Outside of risk stratification, effective billing is also important for closing HEDIS care gaps for patients. CPT codes – even those billed without a cost – are the preferred means to close gaps in care by payers, and the more performed services that a practice codes, the fewer items they have to manually submit from EMR data to close HEDIS gaps.
Examples would be coding exclusionary diagnoses – e.g., complete hysterectomy without residual cervical tissue to exclude a patient from the cervical cancer screening measure – or coding the patient’s BMI to avoid having to manually enter height and weight values into a payer’s web portal.
Maximizing Your Portal
If you don’t have a patient portal, you are most likely missing out on some potential efficiencies.
Most EMR vendors have portals that can be implemented in a relatively straightforward manner at low or no additional cost.
With a concerted effort at driving patients towards your portal, you can move towards decreasing the volume of calls to your prescription renewal line, non-emergent questions can be pushed into portal messages and responded to in a more efficient manner (using batching techniques for instance), patients can view their own clinical summaries, and patients can often request appointments.

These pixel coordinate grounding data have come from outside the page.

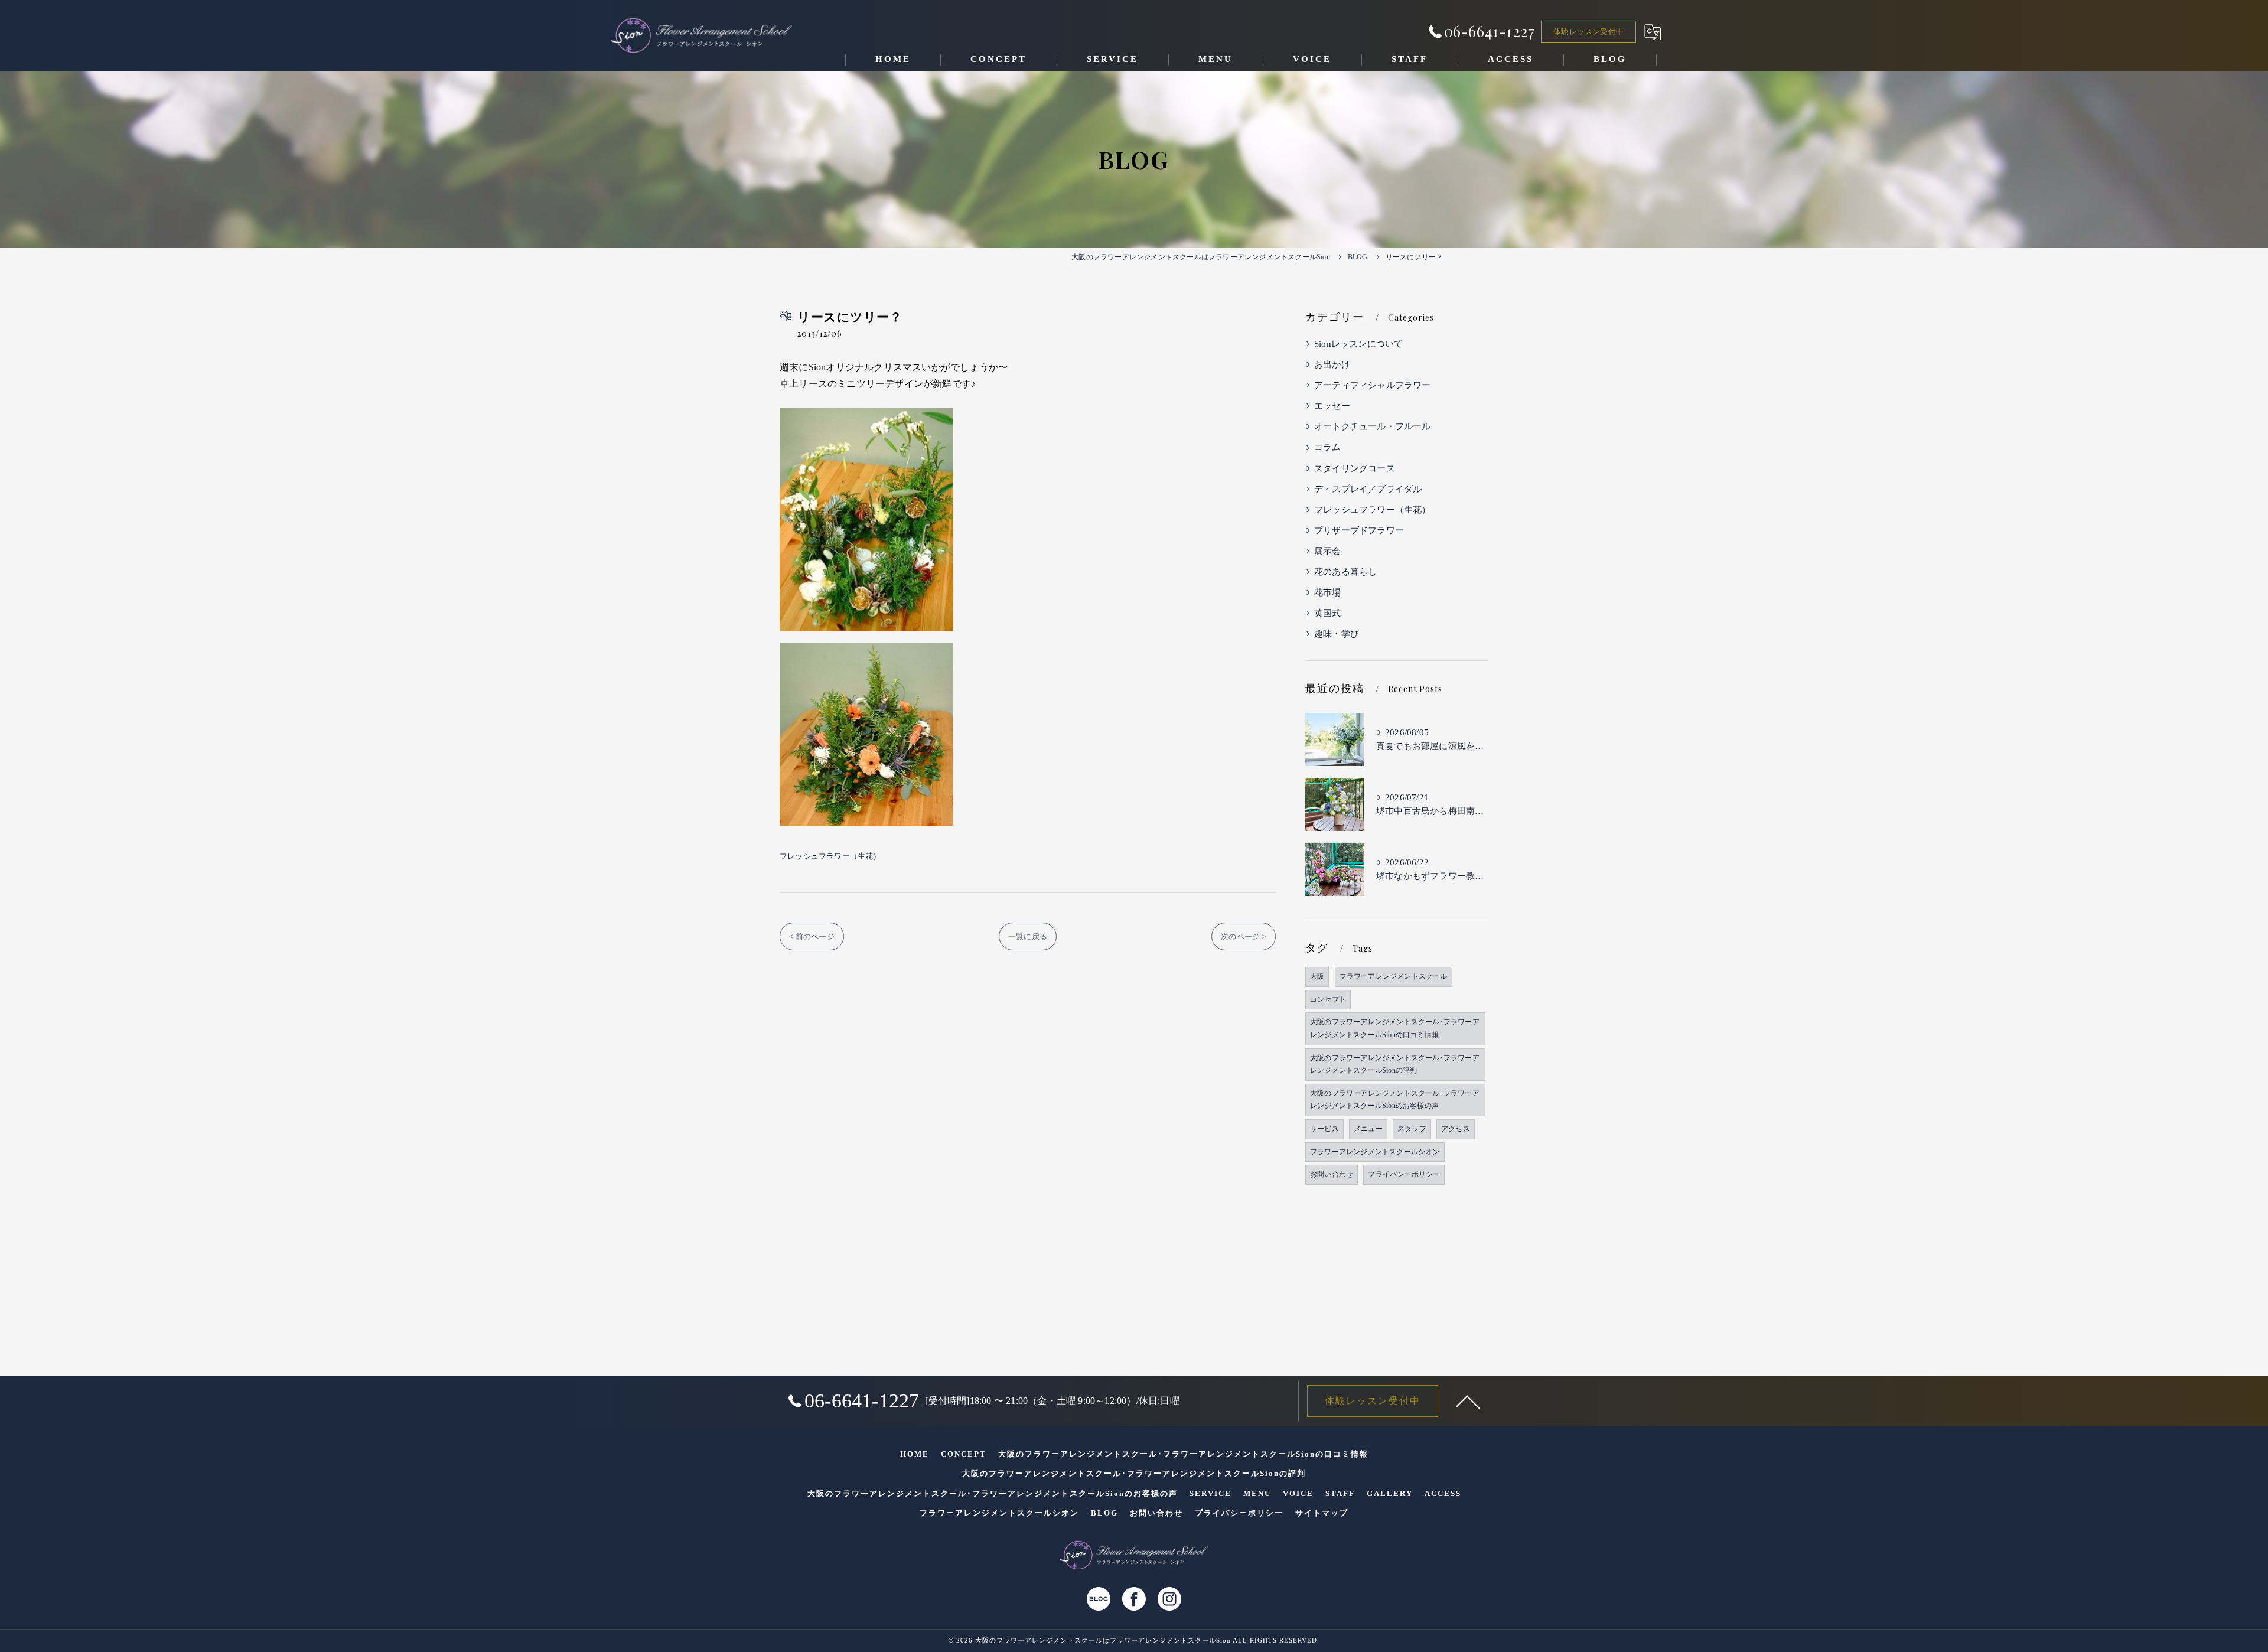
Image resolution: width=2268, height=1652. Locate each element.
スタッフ (1411, 1129)
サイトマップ (1321, 1512)
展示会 (1327, 551)
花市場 (1327, 592)
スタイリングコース (1354, 468)
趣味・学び (1336, 633)
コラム (1327, 447)
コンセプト (1328, 999)
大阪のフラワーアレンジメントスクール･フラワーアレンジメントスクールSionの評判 (1395, 1064)
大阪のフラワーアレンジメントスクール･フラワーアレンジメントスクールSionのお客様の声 (1395, 1099)
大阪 (1317, 976)
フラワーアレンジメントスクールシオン (1375, 1152)
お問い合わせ (1331, 1174)
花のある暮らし (1345, 571)
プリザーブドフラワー (1359, 530)
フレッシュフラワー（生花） (830, 856)
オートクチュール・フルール (1372, 426)
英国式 (1327, 613)
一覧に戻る (1027, 936)
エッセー (1332, 405)
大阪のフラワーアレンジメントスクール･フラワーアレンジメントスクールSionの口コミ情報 (1395, 1028)
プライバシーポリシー (1404, 1174)
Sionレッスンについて (1358, 343)
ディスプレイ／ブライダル (1368, 489)
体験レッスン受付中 (1588, 31)
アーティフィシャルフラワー (1372, 385)
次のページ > (1243, 936)
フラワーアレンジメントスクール (1394, 976)
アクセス (1455, 1129)
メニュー (1368, 1129)
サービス (1324, 1129)
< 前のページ (811, 936)
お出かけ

If these tasks are increasingly moved away from discrete events that interrupt the concentration of the staff – i.e., if they are no longer bombarded with phone calls when they are trying to complete other tasks – they will be able to take advantage of optimal work methods to complete tasks with fewer errors, at a higher level of quality, and in less time.
Additionally, patients – regardless of their age – are increasingly comfortable with mobile devices, so taking responsibility for some of their healthcare through a mobile patient application won’t be any different than a lot of what they do with the rest of their life.
Think of how much of our personal financial life is managed through a mobile application.
There is one final area where portals shine – visit prep.
Increasingly, patient portals let practices push down forms or assessments to patients.
Examples include screenings on alcohol usage, the PHQ-2/9, and screenings for future fall risk to name a few.
Often, these forms are then tied to structured data within the practice’s EMR so that when the results of the assessment are pushed into the EMR, the data is already structured.
This then loops back into efficient charting to both save clinician time but to also make it easier for other staff to glean quality data to report to health plans.
Using the tool to make life easier
It is undeniable that for many physicians, the transition to EMRs has resulted to more time spent charting and increased burnout.
It, however, doesn’t have to be that way.
Despite their known challenges and deficiencies, there are many tools that EMRs have that can – when used properly – increase the efficiency of the practice and generate additional revenue.